Eventually we made it to the bedroom upstairs, still trailing that long cord that was cut from him but dangling from me, and it took me a good long while to birth the placenta, with the same awful rectal pressure... wonder why? But not much else mattered because I had my perfect beautiful little 9 lb 22 inch son in my arms. He hadn't been interested in nursing yet, but the hour mark was approaching so I concentrated on getting him interested, when it seemed like he wanted to sleep instead. Once he did start, he latched on like a vise and nursed rhythmically and contentedly, and expertly, though with a lot of extra suction!

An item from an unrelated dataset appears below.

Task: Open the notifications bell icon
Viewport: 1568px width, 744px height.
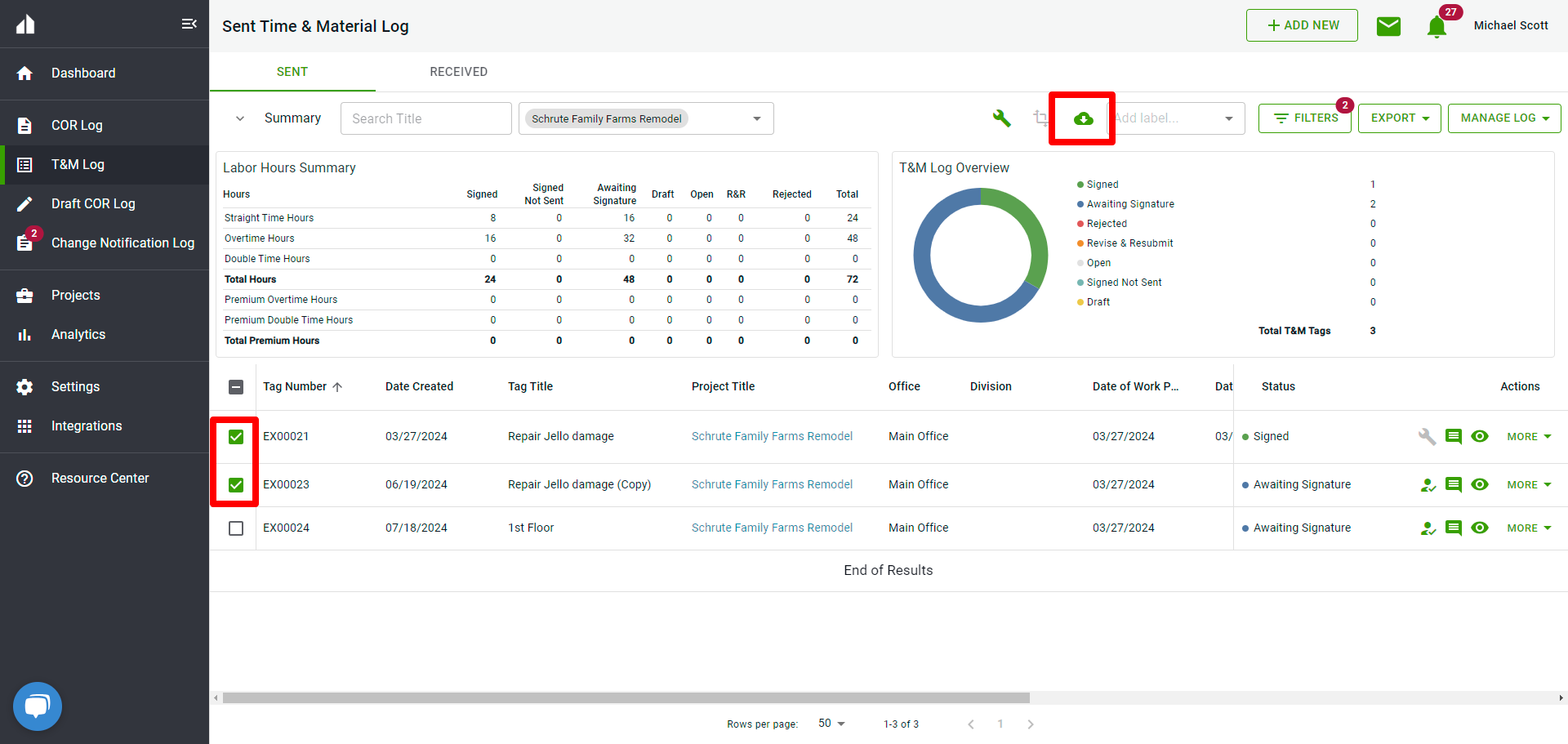Action: (x=1437, y=27)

As with my 10 lb HBAC son, I had torn, again superficially but long, all the way to the anus, yet only skin-deep. A couple of sutures that had me cussing and arching half off the bed because Lidocaine barely does anything for me, and we were done. As for dates, he was born liberally covered in vernix, with long fingernails, 36 cm head and 35 cm chest, and perfectly mature. They noted his enormous feet and hands... I was surprised that the booties were too small, and the footprints measured a full 3 1/2 inches long! Wow! Big hands, feet, and *ahem* like his Papa, and Papa's small, neat ears to go with it! Red in the whites of his eyes from the intensity of pushing, but they say that is harmless, and heals.

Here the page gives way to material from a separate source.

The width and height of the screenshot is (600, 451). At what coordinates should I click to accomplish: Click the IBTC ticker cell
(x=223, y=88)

And that's the story of my sweet Baby James and his whirlwind labor and birth. This time, I was blessed with a very content, easy baby, and an ample milk supply by the second day... a first for me, maybe due to PCOS, but this time I was taking cinnamon, chromium, and stevia...I may never know if that's why the milk didn't take forever to come in this time, but I will always be grateful it came in so quickly and easily, and am amazed so far at how easy-natured this little guy is.
The fact that he was floppy at birth and benefited from stimulation, oxygen etc translates to some people as evidence of reason against homebirth, but I know that such an unforeseeable event would be handled in the same way in a hospital, as it was handled in my home with the skills and equipment of my midwife, and that if that had not worked, the transfer time in my case (to a hospital less than 5 miles away) put us at no disadvantage for being out-of-hospital to begin with. The advantages of undrugged natural birth were enormous, and hospitals are still there for true emergencies if they occur... but being in a hospital as a prophylactic measure, does not guarantee that every emergency is handleable or will be handled best in every case. It does, however, preclude natural unmedicated birth and uninterrupted bonding, most of the time, even in what would otherwise be uneventful births.
Now off to resume enjoying the most peaceful, enjoyable, relaxed Babymoon I ever had, with my silky-haired beautiful new baby son, my precious Sweet Baby James. What a gift!